학술논문

Orientation-Aware Model Predictive Control with Footstep Adaptation for Dynamic Humanoid Walking
Document Type
Conference
Source
2022 IEEE-RAS 21st International Conference on Humanoid Robots (Humanoids) Humanoid Robots (Humanoids), 2022 IEEE-RAS 21st International Conference on. :299-305 Nov, 2022
Subject
Robotics and Control Systems
Torso
Adaptation models
Torque
Target tracking
Humanoid robots
Real-time systems
Task analysis
Language
ISSN
2164-0580
Abstract
This paper proposes a novel model predictive control (MPC) for humanoid locomotion that reasons about orientation dynamics and footstep placement in a unified optimization framework. This work employs the augmented single rigid body model (aSRBM) to enable the MPC to leverage stepping strategy and orientation dynamics simultaneously, hence the name orientation-aware MPC (OA-MPC). Since step location is part of the decision variables, this MPC ensures that foot placement satisfies the kinematic reachability constraint and conforms to terrain slope.
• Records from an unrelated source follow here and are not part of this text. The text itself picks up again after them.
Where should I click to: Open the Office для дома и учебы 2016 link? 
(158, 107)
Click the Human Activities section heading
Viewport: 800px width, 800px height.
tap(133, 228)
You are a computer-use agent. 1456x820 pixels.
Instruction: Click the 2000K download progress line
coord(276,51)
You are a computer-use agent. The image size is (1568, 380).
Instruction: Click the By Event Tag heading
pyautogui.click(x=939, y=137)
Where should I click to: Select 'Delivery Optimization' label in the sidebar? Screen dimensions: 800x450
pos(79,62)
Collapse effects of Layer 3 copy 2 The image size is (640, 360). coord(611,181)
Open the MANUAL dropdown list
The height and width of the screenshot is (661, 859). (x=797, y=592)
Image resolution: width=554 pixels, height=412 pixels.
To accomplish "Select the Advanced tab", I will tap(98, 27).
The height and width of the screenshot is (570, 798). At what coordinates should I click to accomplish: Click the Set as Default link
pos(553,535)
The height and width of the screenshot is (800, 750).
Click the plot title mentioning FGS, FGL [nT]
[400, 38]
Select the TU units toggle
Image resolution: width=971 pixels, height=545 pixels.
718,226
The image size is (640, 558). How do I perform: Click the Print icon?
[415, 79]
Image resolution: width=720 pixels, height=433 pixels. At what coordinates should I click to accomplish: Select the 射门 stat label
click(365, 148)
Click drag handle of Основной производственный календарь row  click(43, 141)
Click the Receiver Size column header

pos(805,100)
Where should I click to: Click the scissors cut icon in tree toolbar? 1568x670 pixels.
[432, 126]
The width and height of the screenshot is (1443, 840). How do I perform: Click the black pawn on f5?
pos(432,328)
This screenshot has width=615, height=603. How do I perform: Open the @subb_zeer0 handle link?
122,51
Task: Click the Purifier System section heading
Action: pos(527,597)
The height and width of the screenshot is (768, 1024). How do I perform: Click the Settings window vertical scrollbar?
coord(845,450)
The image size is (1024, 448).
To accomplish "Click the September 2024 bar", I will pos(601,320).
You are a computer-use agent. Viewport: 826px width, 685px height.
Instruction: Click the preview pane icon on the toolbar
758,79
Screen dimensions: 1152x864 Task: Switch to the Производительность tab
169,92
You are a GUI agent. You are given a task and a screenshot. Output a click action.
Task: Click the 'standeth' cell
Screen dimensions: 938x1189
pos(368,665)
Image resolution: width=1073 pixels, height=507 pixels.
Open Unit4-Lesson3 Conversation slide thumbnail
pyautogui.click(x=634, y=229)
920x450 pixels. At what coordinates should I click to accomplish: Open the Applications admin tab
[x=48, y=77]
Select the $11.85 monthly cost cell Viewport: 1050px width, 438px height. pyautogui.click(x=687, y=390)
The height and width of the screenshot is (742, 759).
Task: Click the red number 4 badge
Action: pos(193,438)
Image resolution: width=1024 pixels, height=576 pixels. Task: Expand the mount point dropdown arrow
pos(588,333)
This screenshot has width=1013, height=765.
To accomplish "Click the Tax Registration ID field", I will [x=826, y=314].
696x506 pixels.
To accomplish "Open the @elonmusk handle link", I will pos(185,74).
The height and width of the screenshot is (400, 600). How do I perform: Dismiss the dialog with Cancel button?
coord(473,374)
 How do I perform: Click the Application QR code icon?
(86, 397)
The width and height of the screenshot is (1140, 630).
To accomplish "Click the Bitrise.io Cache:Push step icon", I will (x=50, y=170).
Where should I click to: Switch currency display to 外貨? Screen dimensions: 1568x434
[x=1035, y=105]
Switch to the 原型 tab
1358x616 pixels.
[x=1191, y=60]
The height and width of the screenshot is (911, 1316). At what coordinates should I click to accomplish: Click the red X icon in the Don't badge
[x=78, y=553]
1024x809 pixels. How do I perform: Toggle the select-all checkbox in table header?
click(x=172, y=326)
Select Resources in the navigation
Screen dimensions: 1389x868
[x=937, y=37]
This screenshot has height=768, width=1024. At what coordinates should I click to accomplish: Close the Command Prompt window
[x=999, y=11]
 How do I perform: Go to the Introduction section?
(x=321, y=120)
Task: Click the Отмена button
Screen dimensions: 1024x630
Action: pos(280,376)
The OA-MPC produces the desired body pose, ground reaction wrench, and foot swing targets that are tracked by a task-space controller (TSC), which utilizes the full-order dynamics of the humanoid and authorizes arm movements. The proposed control framework is suitable for real-time execution since both MPC and TSC are transcribed as quadratic programs. Simulation investigations show that the OA-MPC is more robust against external torque disturbance compared to controllers using the point mass model, especially when the torso undergoes large angular excursion. The OA-MPC also enables the MIT Humanoid to traverse the wave field.